Records from a data collection -

▼

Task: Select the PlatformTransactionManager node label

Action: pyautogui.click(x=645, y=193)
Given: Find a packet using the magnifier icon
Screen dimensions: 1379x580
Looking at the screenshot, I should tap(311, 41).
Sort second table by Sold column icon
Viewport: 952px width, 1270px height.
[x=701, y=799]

▲

Aim of the task - Once you have read the records above, output each of them verbatim.

Solution to this problem -
Task: Select the PlatformTransactionManager node label

Action: pyautogui.click(x=645, y=193)
Given: Find a packet using the magnifier icon
Screen dimensions: 1379x580
Looking at the screenshot, I should tap(311, 41).
Sort second table by Sold column icon
Viewport: 952px width, 1270px height.
[x=701, y=799]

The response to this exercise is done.